-- Begin --

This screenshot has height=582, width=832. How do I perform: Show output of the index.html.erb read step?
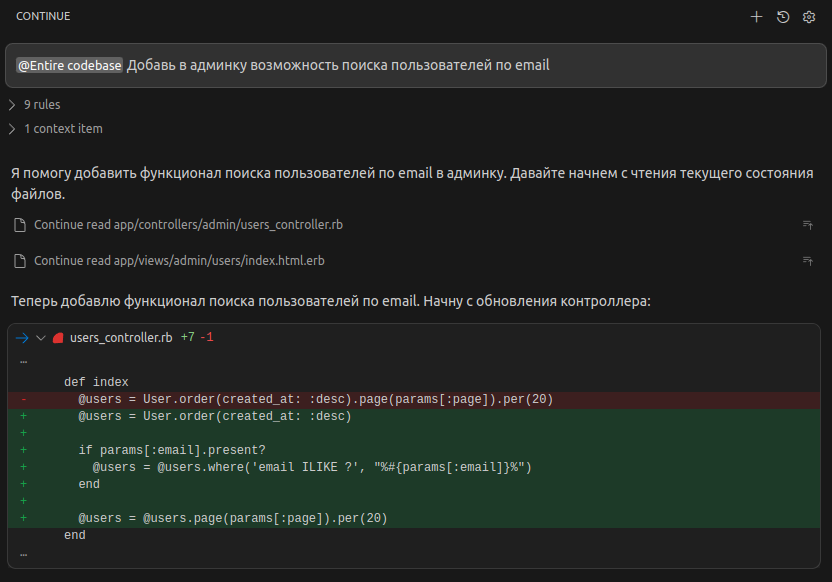tap(808, 260)
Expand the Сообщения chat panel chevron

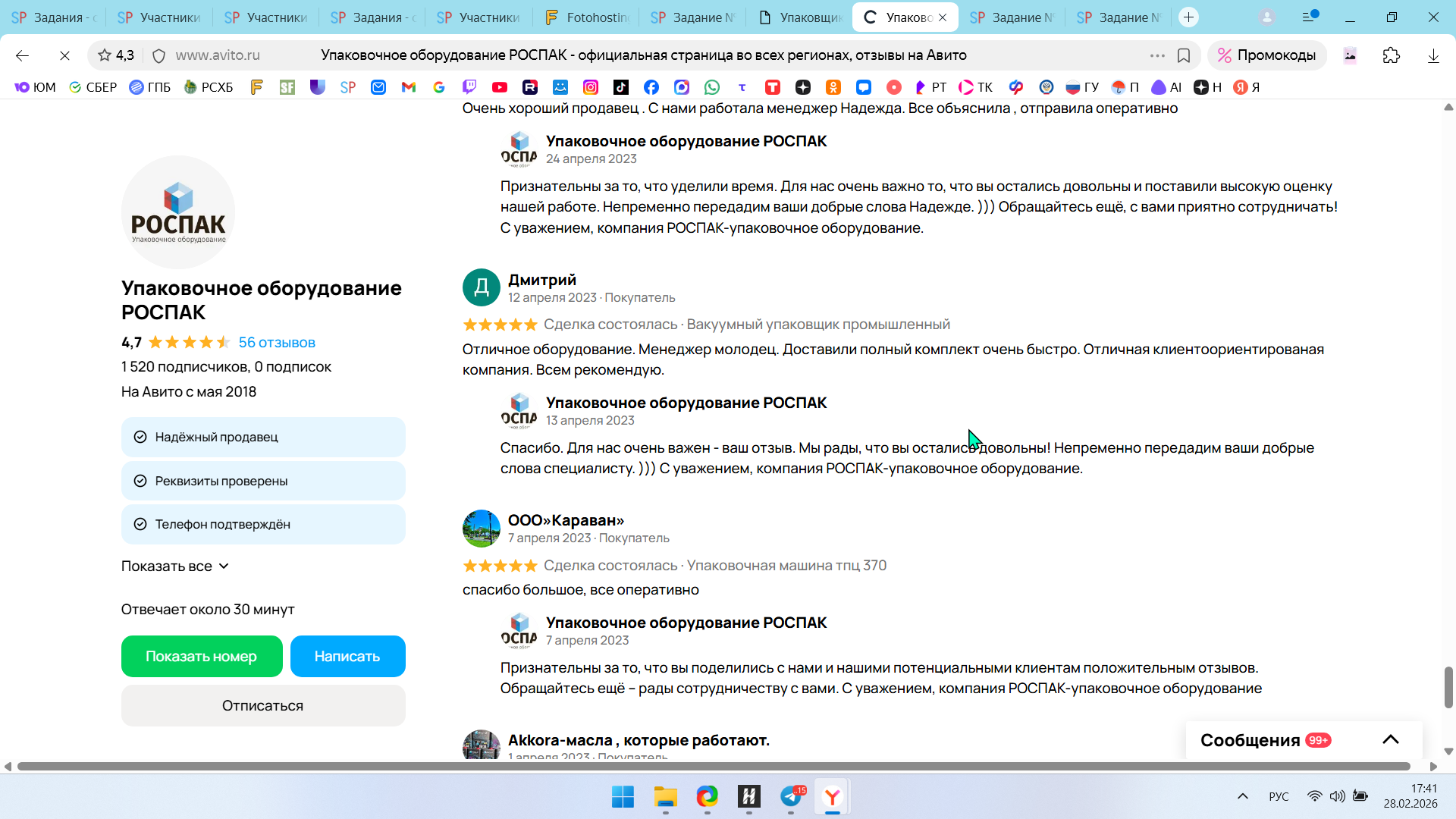pyautogui.click(x=1390, y=740)
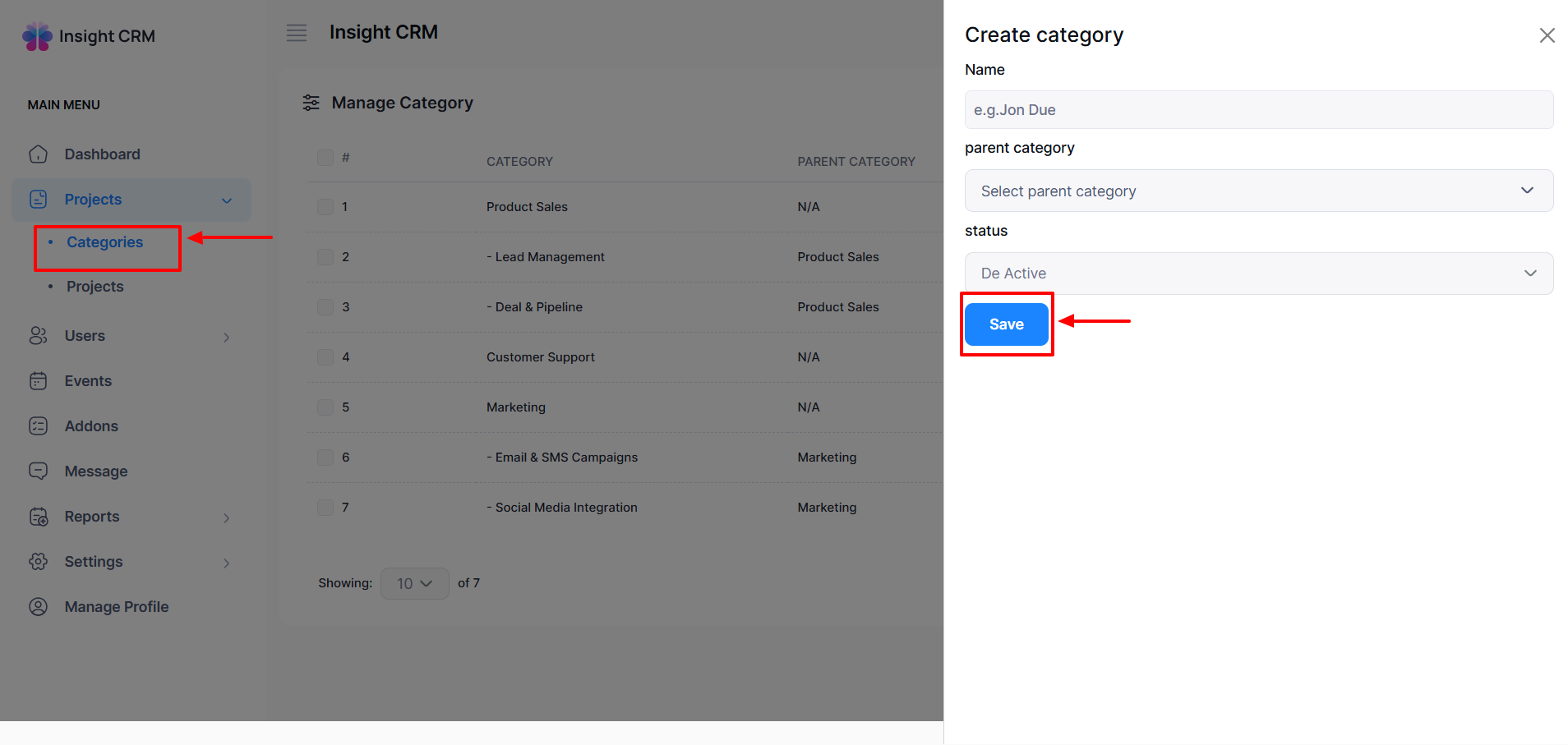This screenshot has height=745, width=1568.
Task: Click the Name input field
Action: (x=1258, y=110)
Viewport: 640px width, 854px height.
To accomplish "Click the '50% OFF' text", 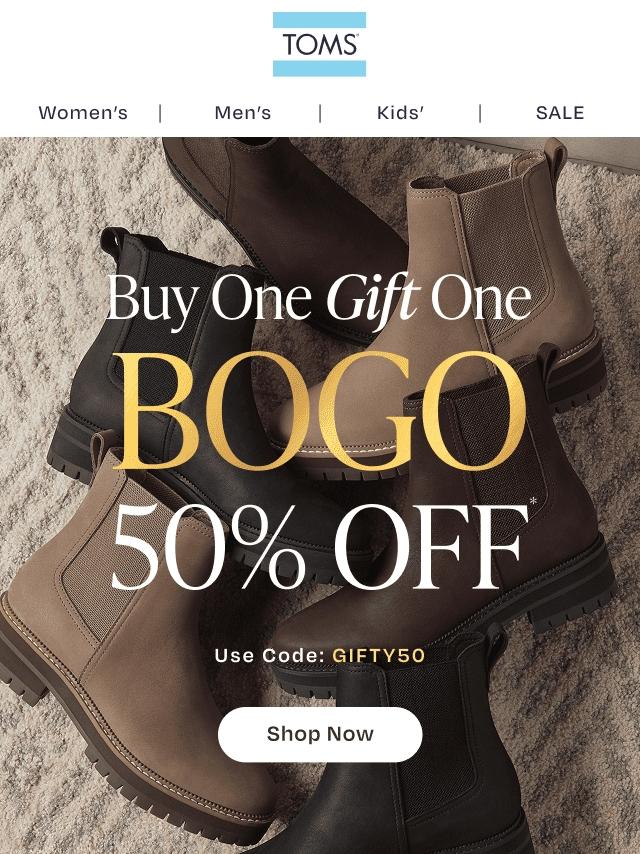I will [x=318, y=547].
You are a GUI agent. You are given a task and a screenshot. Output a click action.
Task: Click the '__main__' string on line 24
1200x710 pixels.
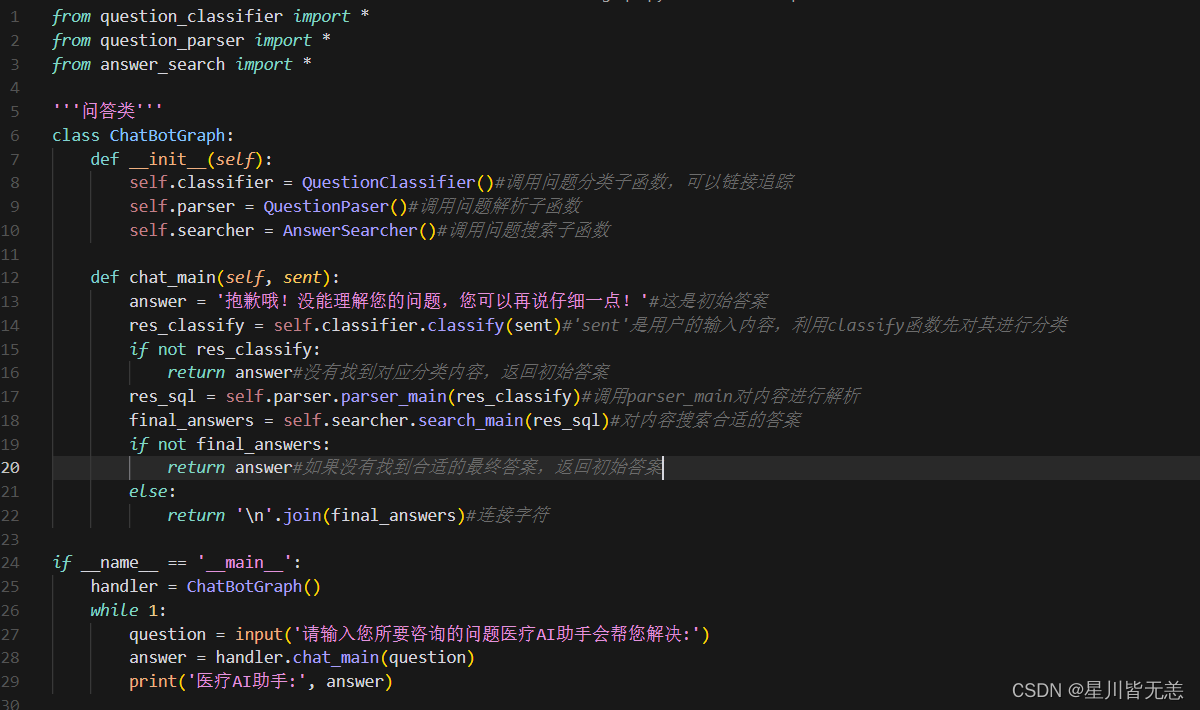pyautogui.click(x=244, y=562)
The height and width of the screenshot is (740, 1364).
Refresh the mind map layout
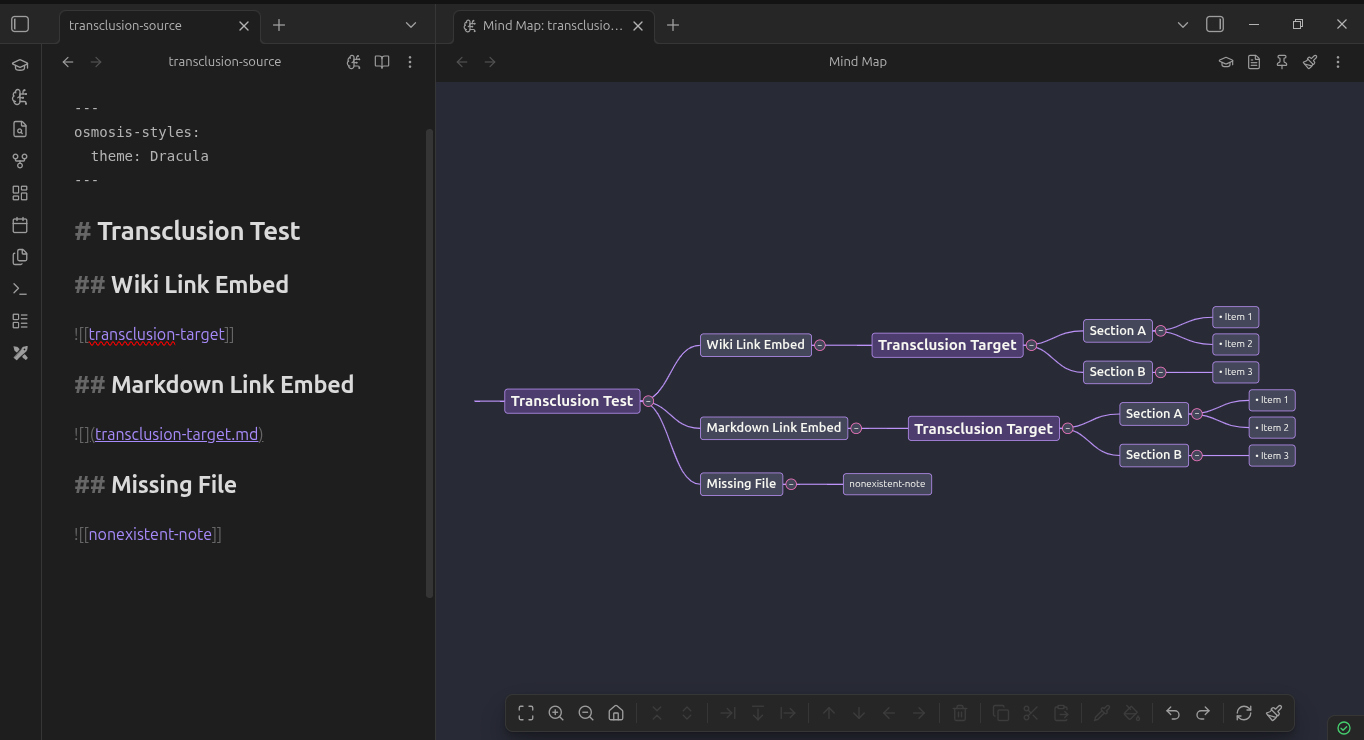click(x=1243, y=713)
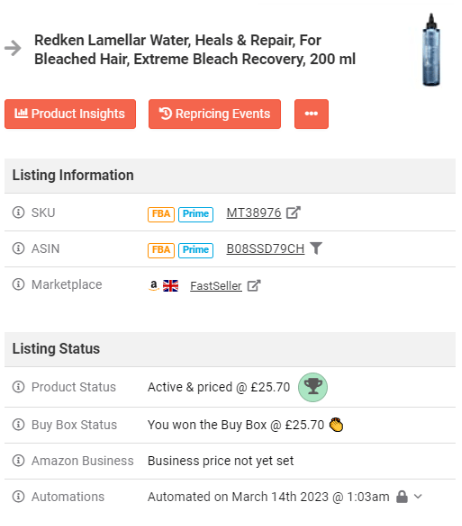Open the three-dots more options menu
Image resolution: width=462 pixels, height=526 pixels.
pyautogui.click(x=311, y=114)
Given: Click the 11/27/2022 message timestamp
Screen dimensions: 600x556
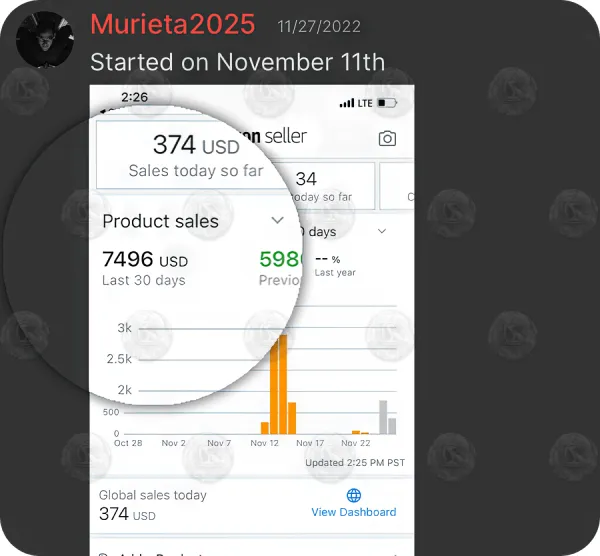Looking at the screenshot, I should click(319, 27).
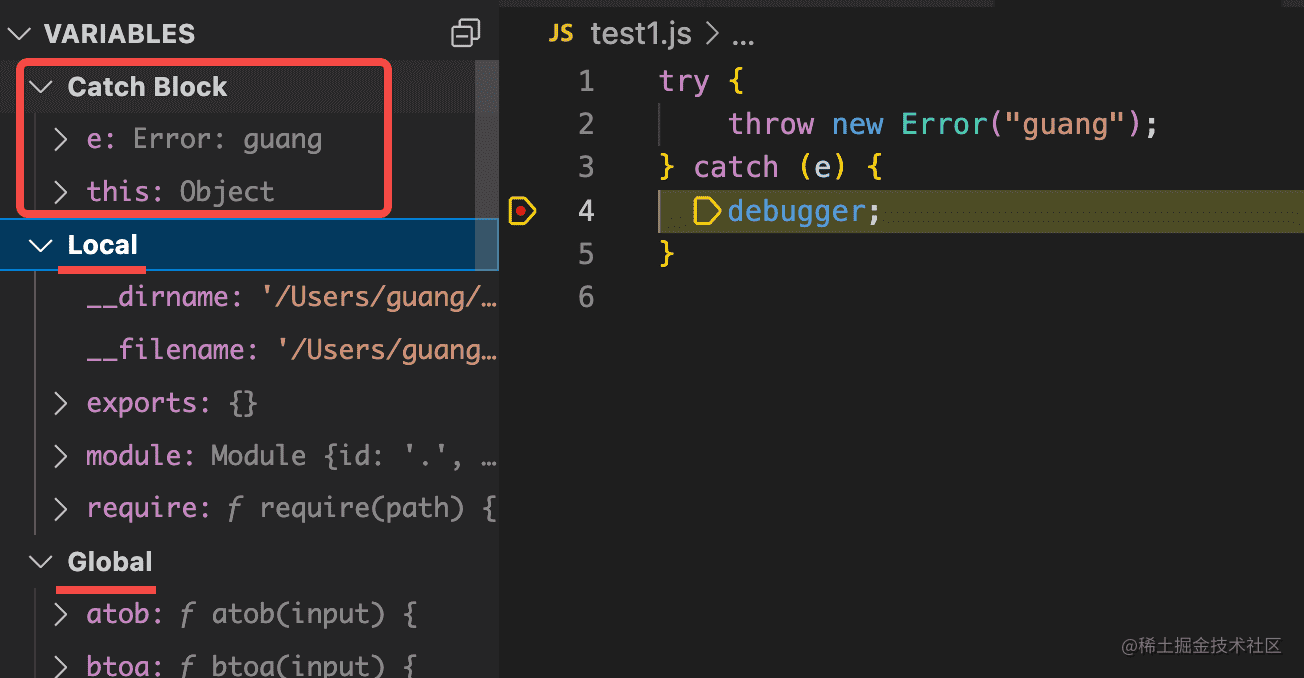
Task: Expand the module variable entry
Action: click(x=61, y=456)
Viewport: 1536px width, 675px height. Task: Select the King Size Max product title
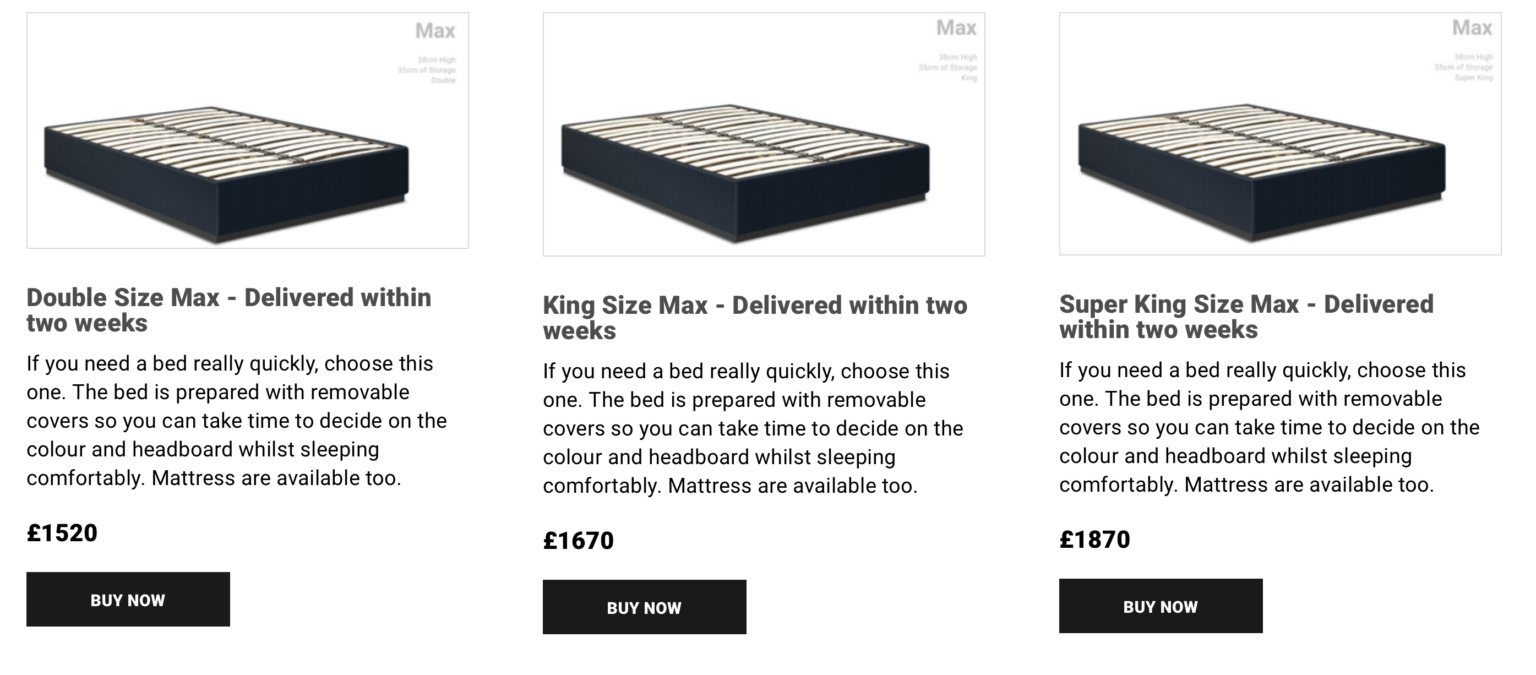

-- End --

**Aim of the exercise**
Rescale the listing from its first line through the line containing "tap(808, 260)", reproducing every line with its requests unchanged. Multiply each coordinate in the answers by 1.9, round to whole numbers with halves rounded up, and omit the pictures.

**Correct answer**
This screenshot has height=582, width=832. How do I perform: Show output of the index.html.erb read step?
tap(1535, 494)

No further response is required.